I numeri del Franciacorta 2020

Nonostante l’evento pandemico che ha messo in difficoltà quasi tutte le aziende globali il Franciacorta si conferma solido. Mettendo insieme il valore delle migliori cantine (le prime 13) si supera quota 100 milioni di ricavi.

Le società del consorzio sono più di 100. Ovviamente causa Covid si è dovuta limitare di molto l’organizzazione solita per la promozione del prodotto che però gode ovviamente di grande stima e fama riuscendo a correre “a testa alta” anche nella più imprevedibile delle condizioni. Tanti soldi sono stati spesi per la prevenzione e tutela sanitaria in favore dei lavoratori. Ma la storia del vino passa da qui, dalla Franciacorta, dove territorio e uomo collaborano per la realizzazione dell’eccellenza.

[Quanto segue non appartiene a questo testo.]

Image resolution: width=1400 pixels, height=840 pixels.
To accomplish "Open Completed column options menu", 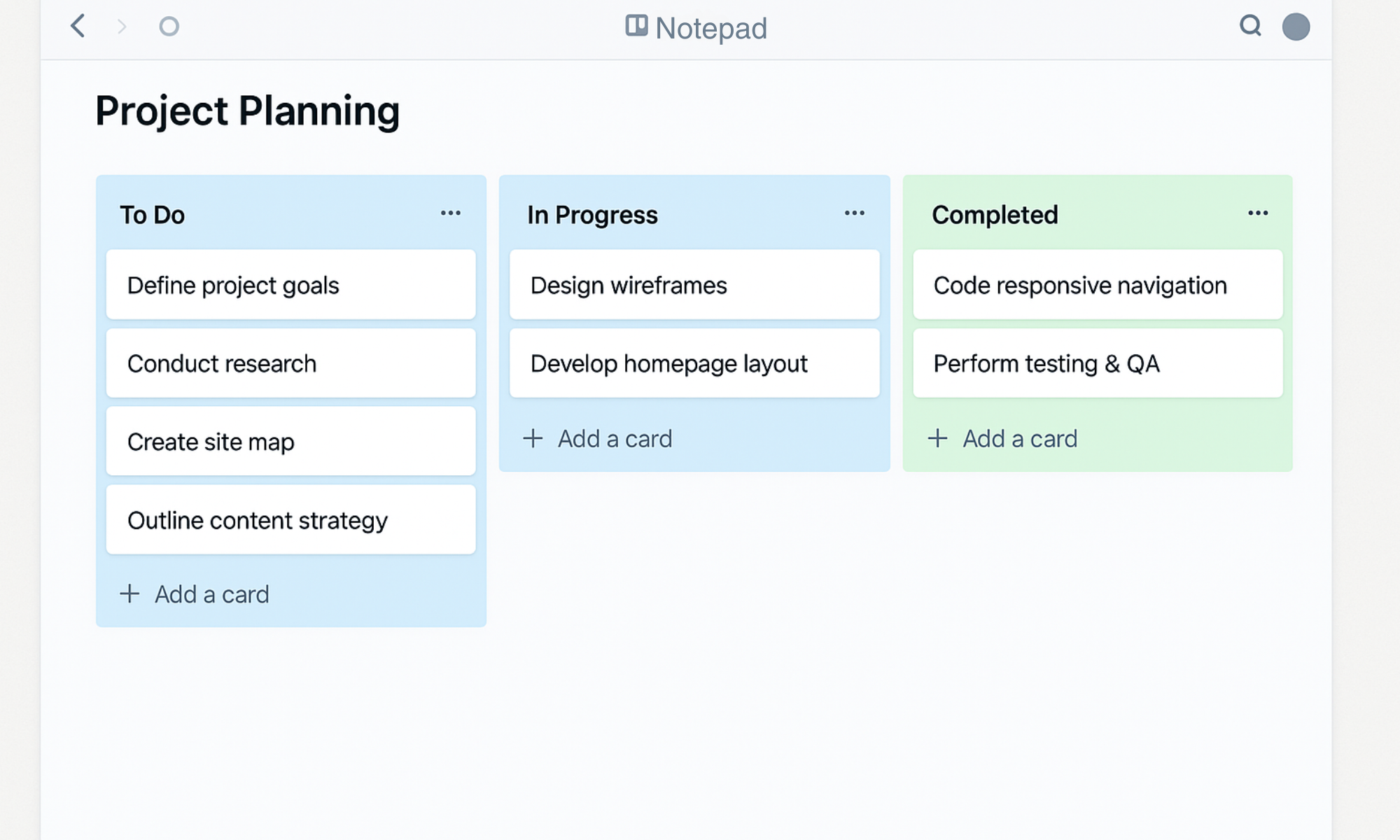I will tap(1258, 213).
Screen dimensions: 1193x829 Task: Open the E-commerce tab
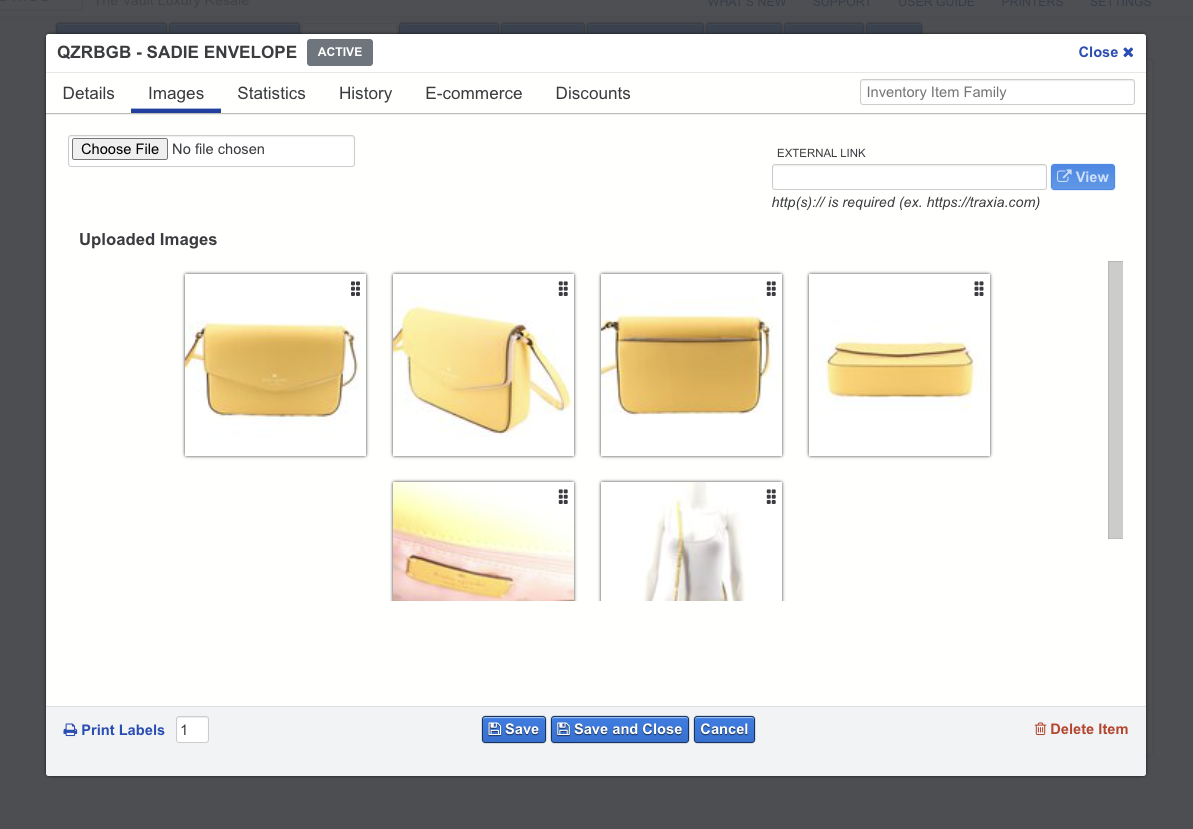[473, 93]

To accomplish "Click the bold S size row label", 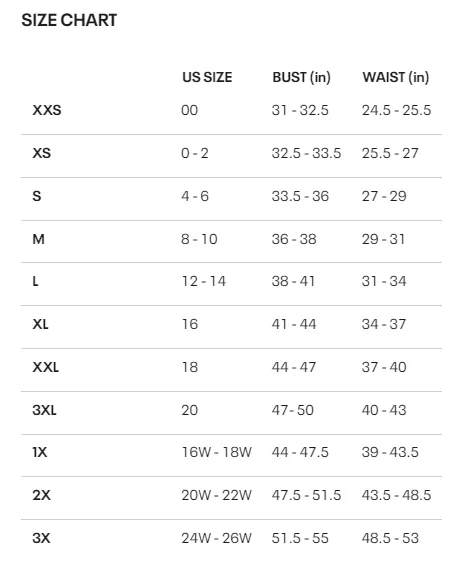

Le cantine, che solitamente investono molto per la promozione di eventi (limitati causa pandemia) hanno dovuto reinventarsi e lo hanno fatto con successo. Attorno a queste infatti si muovono eventi socio-culturali che hanno portato un italiano su tre ad almeno un viaggio nel settore eno-gastronomico negli ultimi tre anni. Il vinoè motore di turismo e, più importante, di persone.

Da Berlucchi che ha registrato 46,5 milioni di euro di ricavi, passando per Cà del bosco, dove i ricavi sono 36,1 milioni e arrivando a Contadi Castaldi (6,9 milioni) il top dei produttori si è confermato brillante. Wine Spectator, nota rivista del settore, ha premiato Berlucchi con il punteggio più alto mai raggiunto da un’azienda franciacortina proprio nel sessantesimo compleanno della cantina.

Sperando che il peggio sia alle spalle ci si attende un futuro sempre più luminoso per l’eccellenza del Franciacorta.